* [Short problem]: Reproduce every line of the following material without changing anything.

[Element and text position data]
+ + +
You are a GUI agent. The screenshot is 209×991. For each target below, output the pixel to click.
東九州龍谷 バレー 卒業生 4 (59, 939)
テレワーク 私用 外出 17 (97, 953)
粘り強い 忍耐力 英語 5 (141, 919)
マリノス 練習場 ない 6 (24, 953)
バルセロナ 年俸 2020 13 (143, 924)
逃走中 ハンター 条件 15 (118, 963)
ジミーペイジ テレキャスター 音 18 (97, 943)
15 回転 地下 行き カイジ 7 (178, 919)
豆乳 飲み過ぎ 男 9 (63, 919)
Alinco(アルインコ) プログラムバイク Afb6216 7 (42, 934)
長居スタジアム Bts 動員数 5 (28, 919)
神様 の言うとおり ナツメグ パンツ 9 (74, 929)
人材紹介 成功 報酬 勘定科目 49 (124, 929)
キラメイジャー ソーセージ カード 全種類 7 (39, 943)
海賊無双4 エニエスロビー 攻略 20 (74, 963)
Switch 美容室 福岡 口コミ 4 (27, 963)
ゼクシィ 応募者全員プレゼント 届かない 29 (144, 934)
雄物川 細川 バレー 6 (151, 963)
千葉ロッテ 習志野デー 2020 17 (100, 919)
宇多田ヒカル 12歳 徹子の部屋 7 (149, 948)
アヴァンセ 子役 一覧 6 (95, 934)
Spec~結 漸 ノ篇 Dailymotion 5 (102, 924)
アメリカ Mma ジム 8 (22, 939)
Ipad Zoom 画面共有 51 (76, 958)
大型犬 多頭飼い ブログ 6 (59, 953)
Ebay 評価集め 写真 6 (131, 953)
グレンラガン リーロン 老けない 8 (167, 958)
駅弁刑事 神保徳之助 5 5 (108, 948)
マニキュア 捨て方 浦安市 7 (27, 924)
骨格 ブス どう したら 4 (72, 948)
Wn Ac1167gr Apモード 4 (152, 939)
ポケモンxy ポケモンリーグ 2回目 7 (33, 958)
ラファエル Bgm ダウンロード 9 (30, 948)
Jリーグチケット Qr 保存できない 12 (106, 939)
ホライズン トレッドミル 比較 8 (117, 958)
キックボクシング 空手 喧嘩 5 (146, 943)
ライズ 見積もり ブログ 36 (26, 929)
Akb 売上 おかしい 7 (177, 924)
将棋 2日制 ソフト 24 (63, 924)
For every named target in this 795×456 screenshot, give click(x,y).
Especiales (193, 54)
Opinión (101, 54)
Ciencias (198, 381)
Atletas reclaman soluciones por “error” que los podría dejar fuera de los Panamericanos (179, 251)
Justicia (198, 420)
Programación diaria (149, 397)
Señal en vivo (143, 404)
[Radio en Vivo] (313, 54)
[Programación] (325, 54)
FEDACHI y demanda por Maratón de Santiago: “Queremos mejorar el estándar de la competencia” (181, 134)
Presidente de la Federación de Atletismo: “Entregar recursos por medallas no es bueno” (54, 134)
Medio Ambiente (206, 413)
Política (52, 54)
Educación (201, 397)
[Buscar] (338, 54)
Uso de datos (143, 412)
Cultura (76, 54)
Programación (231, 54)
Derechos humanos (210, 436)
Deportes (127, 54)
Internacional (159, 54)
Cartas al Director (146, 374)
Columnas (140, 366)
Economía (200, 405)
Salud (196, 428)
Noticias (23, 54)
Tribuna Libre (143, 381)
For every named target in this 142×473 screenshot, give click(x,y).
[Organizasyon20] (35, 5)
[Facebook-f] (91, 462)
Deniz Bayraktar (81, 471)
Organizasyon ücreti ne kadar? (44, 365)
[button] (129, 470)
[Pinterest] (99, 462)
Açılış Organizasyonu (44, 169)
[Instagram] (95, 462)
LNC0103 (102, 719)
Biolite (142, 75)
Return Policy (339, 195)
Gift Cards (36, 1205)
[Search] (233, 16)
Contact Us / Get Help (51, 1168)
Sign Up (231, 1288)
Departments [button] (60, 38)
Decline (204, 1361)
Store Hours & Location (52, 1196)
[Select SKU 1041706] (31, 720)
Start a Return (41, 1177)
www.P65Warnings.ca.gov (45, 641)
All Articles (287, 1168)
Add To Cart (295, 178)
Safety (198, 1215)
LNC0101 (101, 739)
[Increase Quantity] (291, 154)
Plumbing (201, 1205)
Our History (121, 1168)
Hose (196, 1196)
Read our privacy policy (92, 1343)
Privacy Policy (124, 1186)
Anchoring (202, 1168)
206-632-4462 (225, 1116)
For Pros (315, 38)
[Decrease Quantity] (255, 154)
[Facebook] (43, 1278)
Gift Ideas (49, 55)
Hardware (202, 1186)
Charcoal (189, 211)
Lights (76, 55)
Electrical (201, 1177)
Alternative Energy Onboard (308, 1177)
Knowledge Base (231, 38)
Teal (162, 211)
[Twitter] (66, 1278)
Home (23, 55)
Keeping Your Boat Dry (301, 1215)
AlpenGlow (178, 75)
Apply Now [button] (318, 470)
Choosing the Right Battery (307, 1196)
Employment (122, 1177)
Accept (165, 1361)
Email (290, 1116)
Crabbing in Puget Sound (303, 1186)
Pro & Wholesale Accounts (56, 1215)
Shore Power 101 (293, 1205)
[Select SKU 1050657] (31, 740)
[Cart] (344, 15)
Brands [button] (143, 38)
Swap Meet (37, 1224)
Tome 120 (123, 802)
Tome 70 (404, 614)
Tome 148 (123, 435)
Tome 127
+ + +
* [Output of the task]:
You are a GUI agent. The screenshot is 209×991. For each target below, output the pixel to click.
東九州龍谷 バレー 卒業生 4 (59, 939)
テレワーク 私用 外出 17 (97, 953)
粘り強い 忍耐力 英語 5 (141, 919)
マリノス 練習場 ない 6 (24, 953)
バルセロナ 年俸 2020 13 (143, 924)
逃走中 ハンター 条件 15 (118, 963)
ジミーペイジ テレキャスター 音 18 (97, 943)
15 回転 地下 行き カイジ 7 (178, 919)
豆乳 飲み過ぎ 男 9 (63, 919)
Alinco(アルインコ) プログラムバイク Afb6216 7 (42, 934)
長居スタジアム Bts 動員数 5 (28, 919)
神様 の言うとおり ナツメグ パンツ 9 (74, 929)
人材紹介 成功 報酬 勘定科目 49 (124, 929)
キラメイジャー ソーセージ カード 全種類 7 (39, 943)
海賊無双4 エニエスロビー 攻略 20 (74, 963)
Switch 美容室 福岡 口コミ 4 (27, 963)
ゼクシィ 応募者全員プレゼント 届かない 29 (144, 934)
雄物川 細川 バレー 6 (151, 963)
千葉ロッテ 習志野デー 2020 17 (100, 919)
宇多田ヒカル 12歳 徹子の部屋 7 (149, 948)
アヴァンセ 子役 一覧 6 (95, 934)
Spec~結 漸 ノ篇 Dailymotion 5 (102, 924)
アメリカ Mma ジム 8 (22, 939)
Ipad Zoom 画面共有 51 (76, 958)
大型犬 多頭飼い ブログ 6 (59, 953)
Ebay 評価集め 写真 6 (131, 953)
グレンラガン リーロン 老けない 8 (167, 958)
駅弁刑事 神保徳之助 5 5 (108, 948)
マニキュア 捨て方 浦安市 7 (27, 924)
骨格 ブス どう したら 4 (72, 948)
Wn Ac1167gr Apモード 4 (152, 939)
ポケモンxy ポケモンリーグ 2回目 7 (33, 958)
ラファエル Bgm ダウンロード 9 (30, 948)
Jリーグチケット Qr 保存できない 12 (106, 939)
ホライズン トレッドミル 比較 8 (117, 958)
キックボクシング 空手 喧嘩 5 (146, 943)
ライズ 見積もり ブログ 36 (26, 929)
Akb 売上 おかしい 7 (177, 924)
将棋 2日制 ソフト 24 (63, 924)
For every named target in this 795×456 screenshot, give click(x,y).
Especiales (193, 54)
Opinión (101, 54)
Ciencias (198, 381)
Atletas reclaman soluciones por “error” que los podría dejar fuera de los Panamericanos (179, 251)
Justicia (198, 420)
Programación diaria (149, 397)
Señal en vivo (143, 404)
[Radio en Vivo] (313, 54)
[Programación] (325, 54)
FEDACHI y demanda por Maratón de Santiago: “Queremos mejorar el estándar de la competencia” (181, 134)
Presidente de la Federación de Atletismo: “Entregar recursos por medallas no es bueno” (54, 134)
Medio Ambiente (206, 413)
Política (52, 54)
Educación (201, 397)
[Buscar] (338, 54)
Uso de datos (143, 412)
Cultura (76, 54)
Programación (231, 54)
Derechos humanos (210, 436)
Deportes (127, 54)
Internacional (159, 54)
Cartas al Director (146, 374)
Columnas (140, 366)
Economía (200, 405)
Salud (196, 428)
Noticias (23, 54)
Tribuna Libre (143, 381)
For every named target in this 142×473 screenshot, give click(x,y).
[Organizasyon20] (35, 5)
[Facebook-f] (91, 462)
Deniz Bayraktar (81, 471)
Organizasyon ücreti ne kadar? (44, 365)
[button] (129, 470)
[Pinterest] (99, 462)
Açılış Organizasyonu (44, 169)
[Instagram] (95, 462)
LNC0103 (102, 719)
Biolite (142, 75)
Return Policy (339, 195)
Gift Cards (36, 1205)
[Search] (233, 16)
Contact Us / Get Help (51, 1168)
Sign Up (231, 1288)
Departments [button] (60, 38)
Decline (204, 1361)
Store Hours & Location (52, 1196)
[Select SKU 1041706] (31, 720)
Start a Return (41, 1177)
www.P65Warnings.ca.gov (45, 641)
All Articles (287, 1168)
Add To Cart (295, 178)
Safety (198, 1215)
LNC0101 (101, 739)
[Increase Quantity] (291, 154)
Plumbing (201, 1205)
Our History (121, 1168)
Hose (196, 1196)
Read our privacy policy (92, 1343)
Privacy Policy (124, 1186)
Anchoring (202, 1168)
206-632-4462 (225, 1116)
For Pros (315, 38)
[Decrease Quantity] (255, 154)
[Facebook] (43, 1278)
Gift Ideas (49, 55)
Hardware (202, 1186)
Charcoal (189, 211)
Lights (76, 55)
Electrical (201, 1177)
Alternative Energy Onboard (308, 1177)
Knowledge Base (231, 38)
Teal (162, 211)
[Twitter] (66, 1278)
Home (23, 55)
Keeping Your Boat Dry (301, 1215)
AlpenGlow (178, 75)
Apply Now [button] (318, 470)
Choosing the Right Battery (307, 1196)
Employment (122, 1177)
Accept (165, 1361)
Email (290, 1116)
Crabbing in Puget Sound (303, 1186)
Pro & Wholesale Accounts (56, 1215)
Shore Power 101 (293, 1205)
[Select SKU 1050657] (31, 740)
[Cart] (344, 15)
Brands [button] (143, 38)
Swap Meet (37, 1224)
Tome 120 (123, 802)
Tome 70 (404, 614)
Tome 148 (123, 435)
Tome 127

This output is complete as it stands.